*Stated exercise*: Arrange the lines below as a Markdown table with the columns "Row" and "Line": number each line in Row and put its text in Line. Skip blank lines and leave the pictures out.

*Given records*:
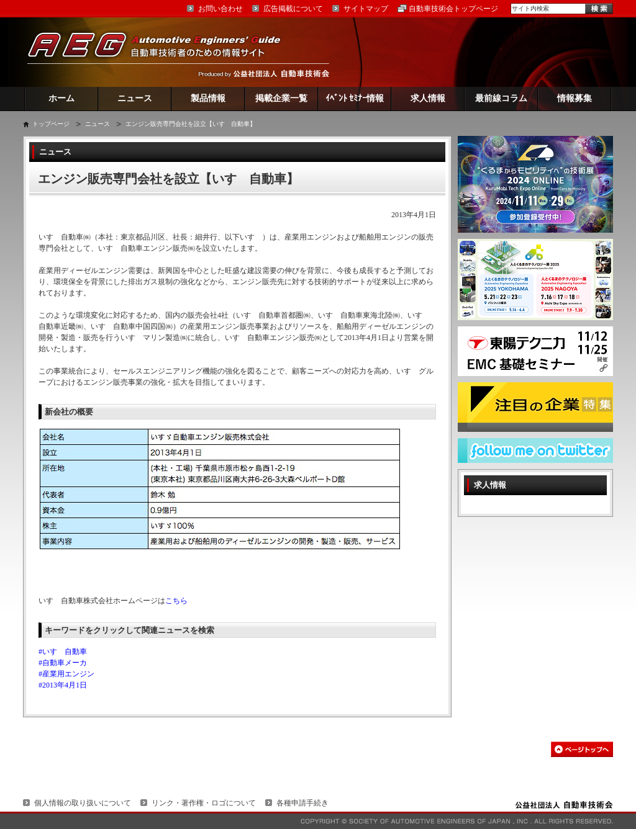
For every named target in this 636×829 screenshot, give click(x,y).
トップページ (51, 123)
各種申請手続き (302, 803)
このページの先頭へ (582, 749)
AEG (162, 52)
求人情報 (428, 98)
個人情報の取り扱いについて (82, 803)
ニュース (134, 98)
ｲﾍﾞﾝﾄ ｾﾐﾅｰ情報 (354, 98)
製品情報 (208, 98)
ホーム (61, 98)
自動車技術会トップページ (453, 8)
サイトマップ (365, 8)
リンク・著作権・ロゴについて (204, 803)
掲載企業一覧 (281, 98)
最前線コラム (501, 98)
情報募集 (574, 98)
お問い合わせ (220, 8)
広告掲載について (293, 8)
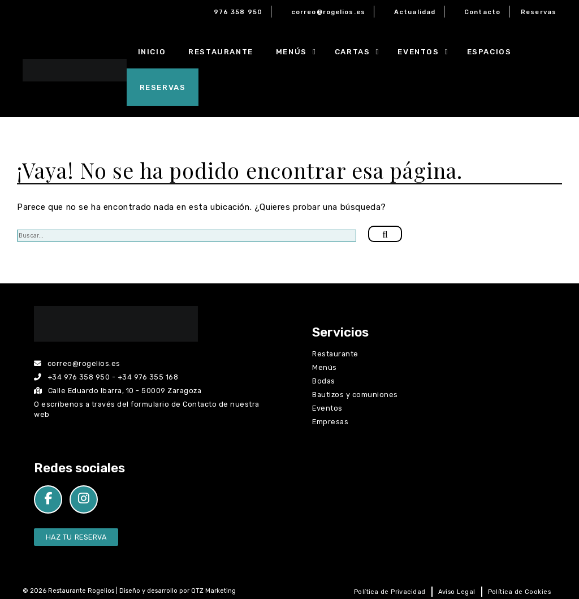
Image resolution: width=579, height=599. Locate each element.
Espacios (489, 51)
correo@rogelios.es (328, 12)
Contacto (482, 12)
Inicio (152, 51)
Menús (299, 51)
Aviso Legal (457, 592)
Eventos (426, 51)
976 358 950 (238, 12)
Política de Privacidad (390, 592)
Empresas (330, 421)
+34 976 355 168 (148, 377)
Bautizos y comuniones (355, 394)
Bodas (323, 381)
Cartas (361, 51)
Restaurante (220, 51)
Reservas (538, 12)
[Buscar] (385, 234)
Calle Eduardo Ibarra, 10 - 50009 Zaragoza (117, 390)
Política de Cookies (519, 592)
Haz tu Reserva (76, 537)
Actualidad (414, 12)
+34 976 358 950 (78, 377)
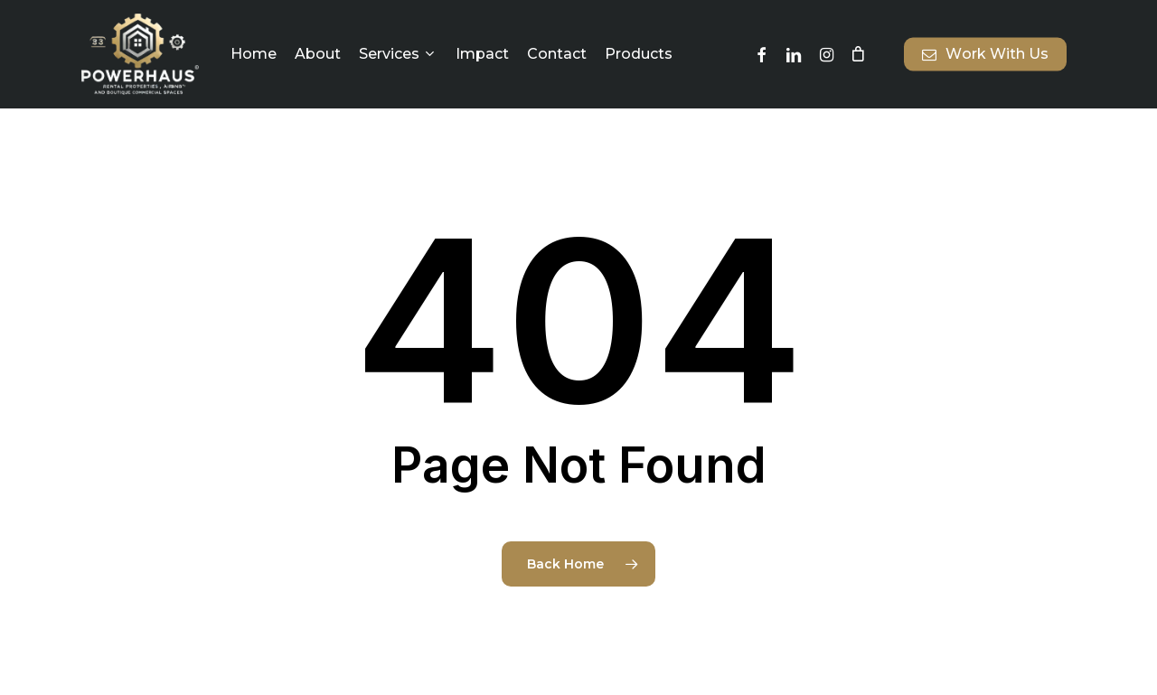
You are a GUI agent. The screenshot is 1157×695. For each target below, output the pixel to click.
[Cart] (858, 54)
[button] (1123, 9)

*The completed task*:
| Row | Line |
|---|---|
| 1 | For every named target in this 636×829 screenshot, give click(x,y). |
| 2 | トップページ (51, 123) |
| 3 | 各種申請手続き (302, 803) |
| 4 | このページの先頭へ (582, 749) |
| 5 | AEG (162, 52) |
| 6 | 求人情報 (428, 98) |
| 7 | 個人情報の取り扱いについて (82, 803) |
| 8 | ニュース (134, 98) |
| 9 | ｲﾍﾞﾝﾄ ｾﾐﾅｰ情報 (354, 98) |
| 10 | 製品情報 (208, 98) |
| 11 | ホーム (61, 98) |
| 12 | 自動車技術会トップページ (453, 8) |
| 13 | サイトマップ (365, 8) |
| 14 | リンク・著作権・ロゴについて (204, 803) |
| 15 | 掲載企業一覧 (281, 98) |
| 16 | 最前線コラム (501, 98) |
| 17 | 情報募集 (574, 98) |
| 18 | お問い合わせ (220, 8) |
| 19 | 広告掲載について (293, 8) |
| 20 | Image resolution: width=579, height=599. Locate each element. |
| 21 | Espacios (489, 51) |
| 22 | correo@rogelios.es (328, 12) |
| 23 | Contacto (482, 12) |
| 24 | Inicio (152, 51) |
| 25 | Menús (299, 51) |
| 26 | Aviso Legal (457, 592) |
| 27 | Eventos (426, 51) |
| 28 | 976 358 950 (238, 12) |
| 29 | Política de Privacidad (390, 592) |
| 30 | Empresas (330, 421) |
| 31 | +34 976 355 168 (148, 377) |
| 32 | Bautizos y comuniones (355, 394) |
| 33 | Bodas (323, 381) |
| 34 | Cartas (361, 51) |
| 35 | Restaurante (220, 51) |
| 36 | Reservas (538, 12) |
| 37 | [Buscar] (385, 234) |
| 38 | Calle Eduardo Ibarra, 10 - 50009 Zaragoza (117, 390) |
| 39 | Política de Cookies (519, 592) |
| 40 | Haz tu Reserva (76, 537) |
| 41 | Actualidad (414, 12) |
| 42 | +34 976 358 950 (78, 377) |
| 43 | You are a GUI agent. The screenshot is 1157×695. For each target below, output the pixel to click. |
| 44 | [Cart] (858, 54) |
| 45 | [button] (1123, 9) |